**Task brief:**
Replace "Summary" with "Overview" in the entries from the line containing "Switch to the Cancer Types Summary tab" through the end, and give those lines again with nothing else changed and the pictures left out.

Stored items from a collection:
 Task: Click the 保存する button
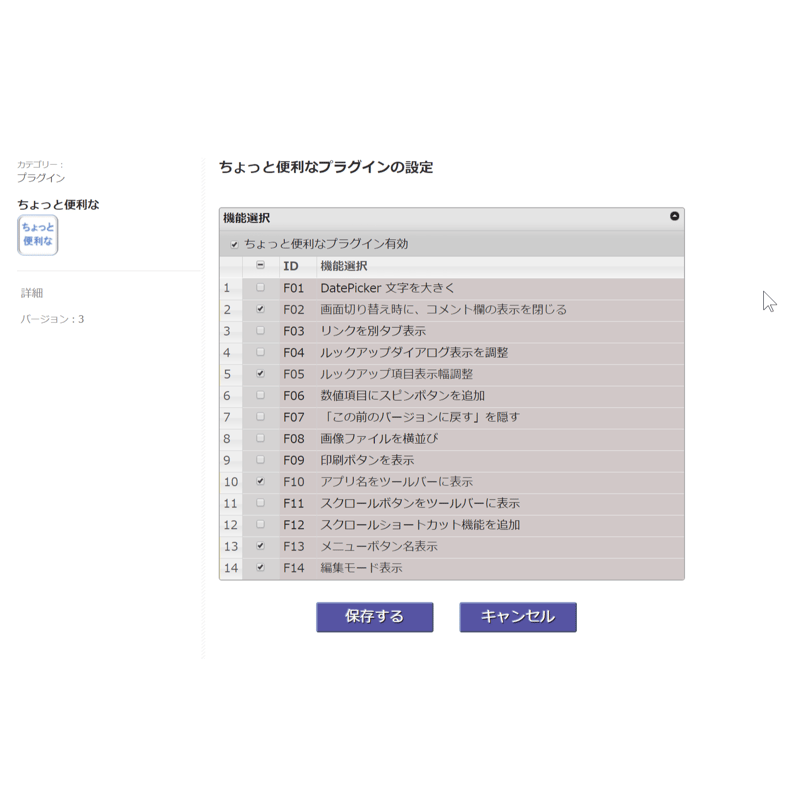pos(375,617)
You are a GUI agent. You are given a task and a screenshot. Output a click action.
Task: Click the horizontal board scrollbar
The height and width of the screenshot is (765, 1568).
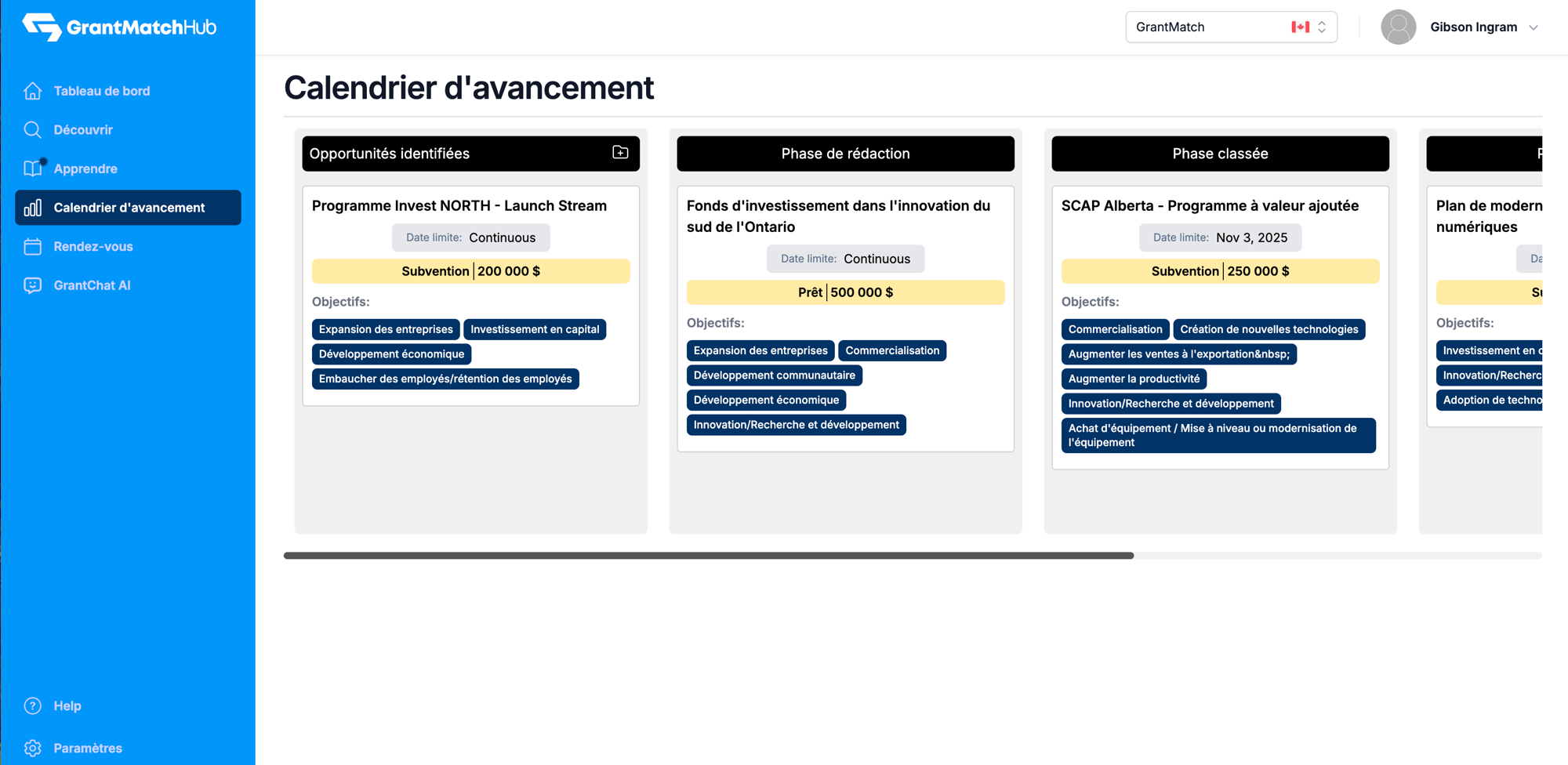tap(709, 556)
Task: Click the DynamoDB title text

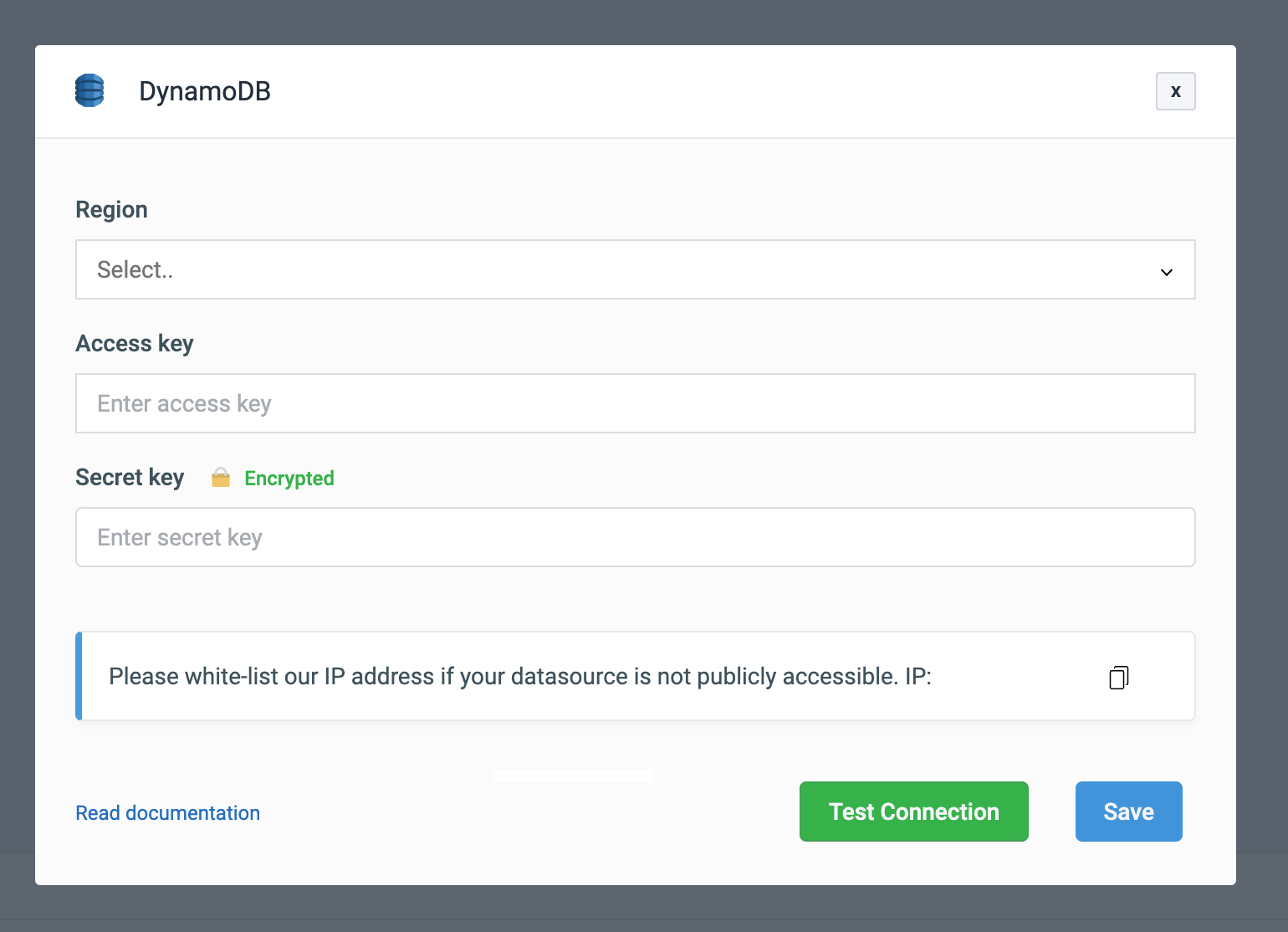Action: 205,91

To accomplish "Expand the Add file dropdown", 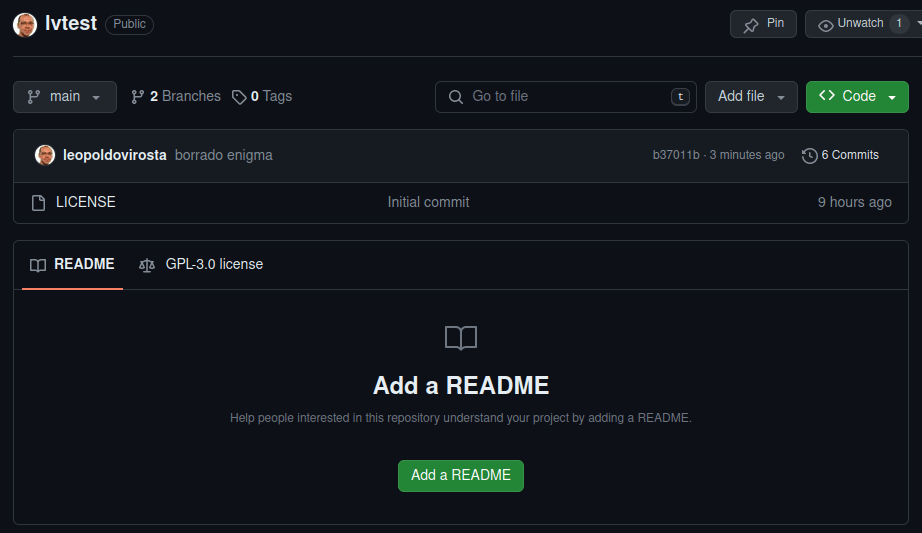I will pos(751,97).
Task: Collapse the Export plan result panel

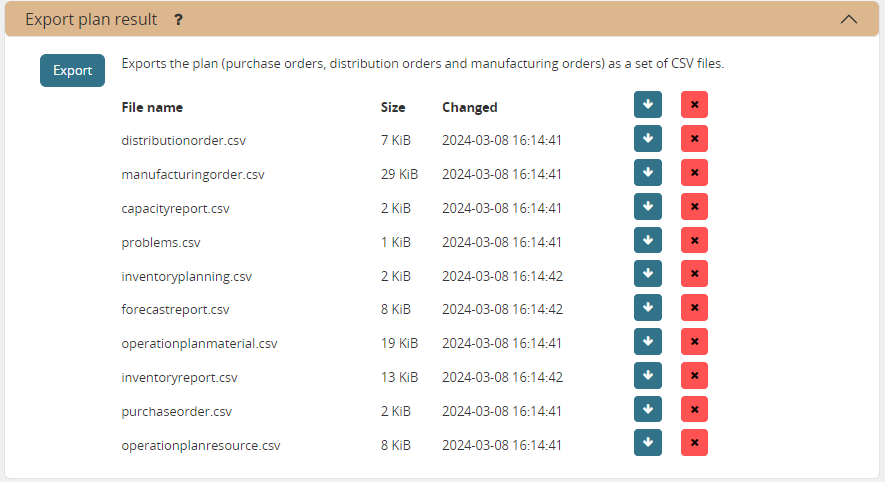Action: point(849,19)
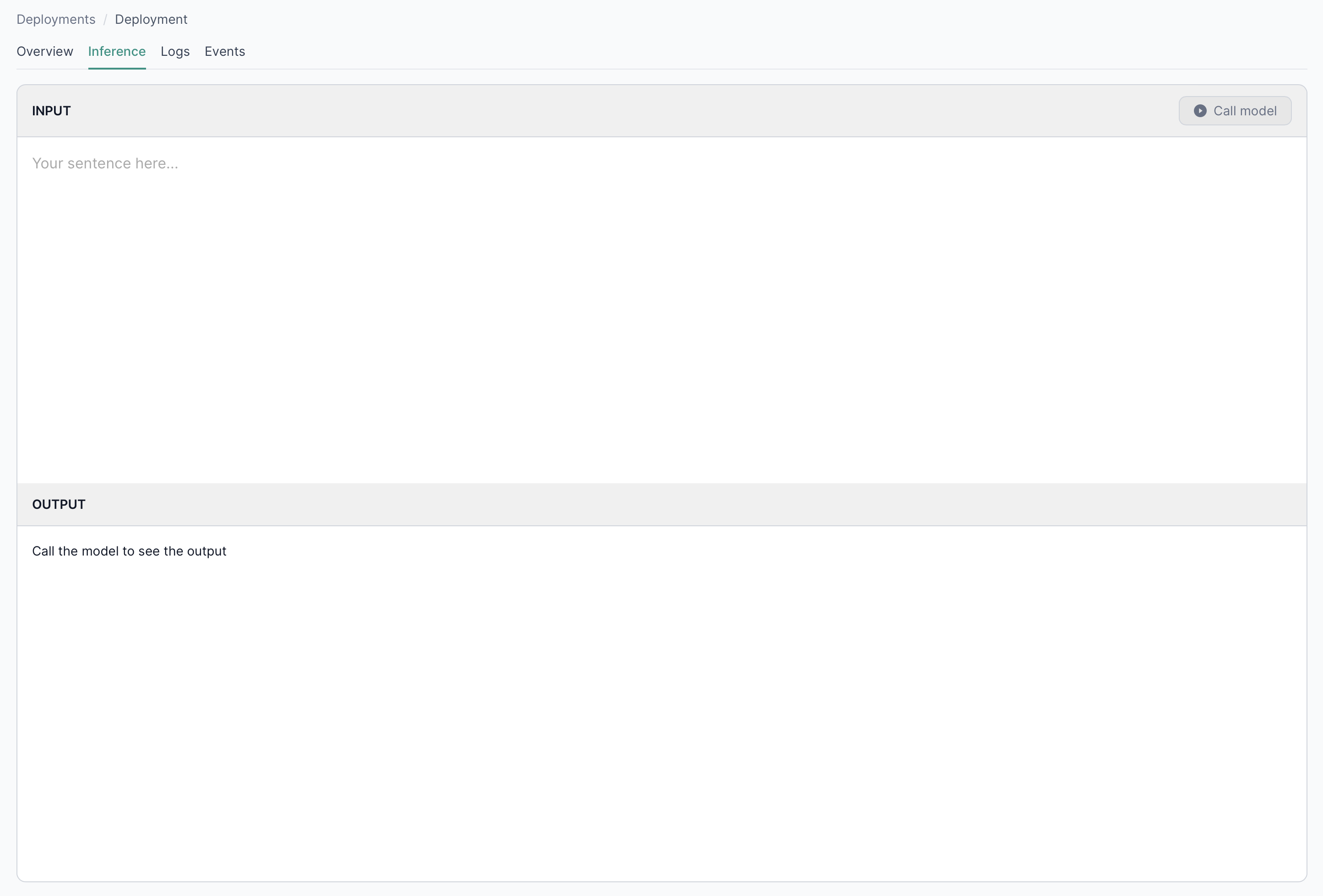Viewport: 1323px width, 896px height.
Task: Select the Overview tab
Action: [44, 51]
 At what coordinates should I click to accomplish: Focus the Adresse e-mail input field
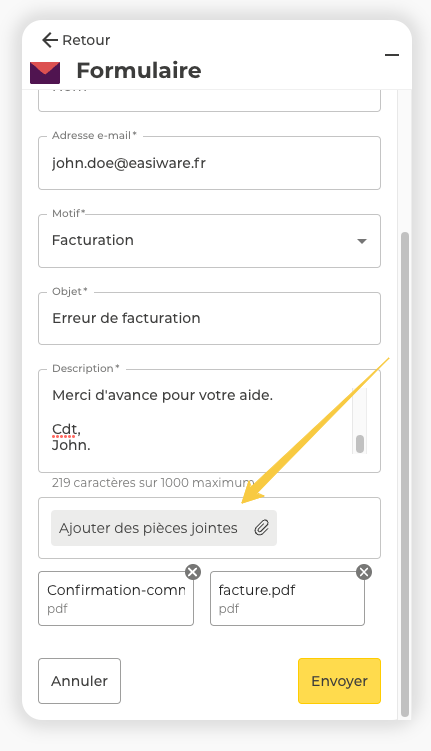click(x=209, y=163)
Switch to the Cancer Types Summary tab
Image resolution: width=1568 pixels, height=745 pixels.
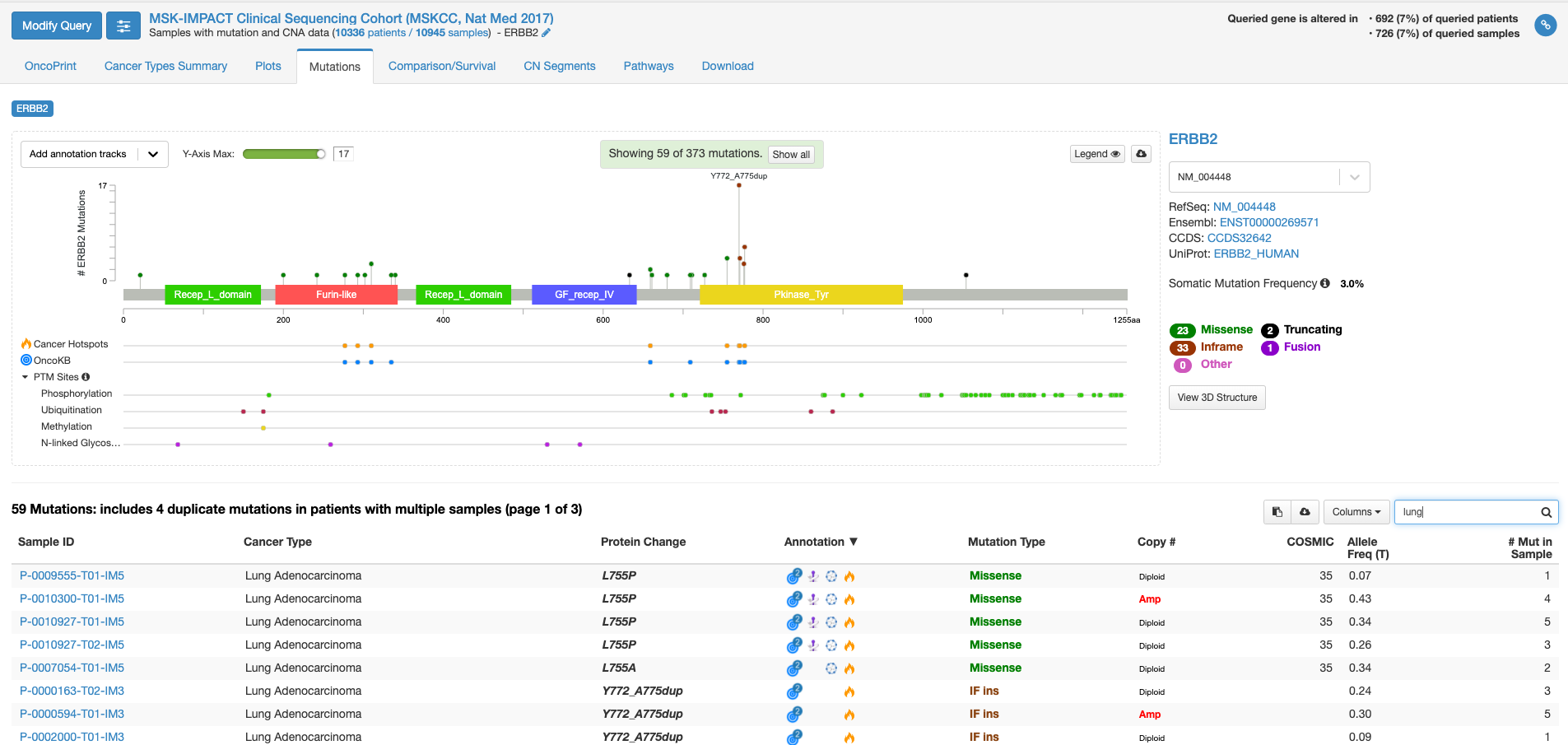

**Answer to this exercise:**
Switch to the Cancer Types Overview tab
Image resolution: width=1568 pixels, height=745 pixels.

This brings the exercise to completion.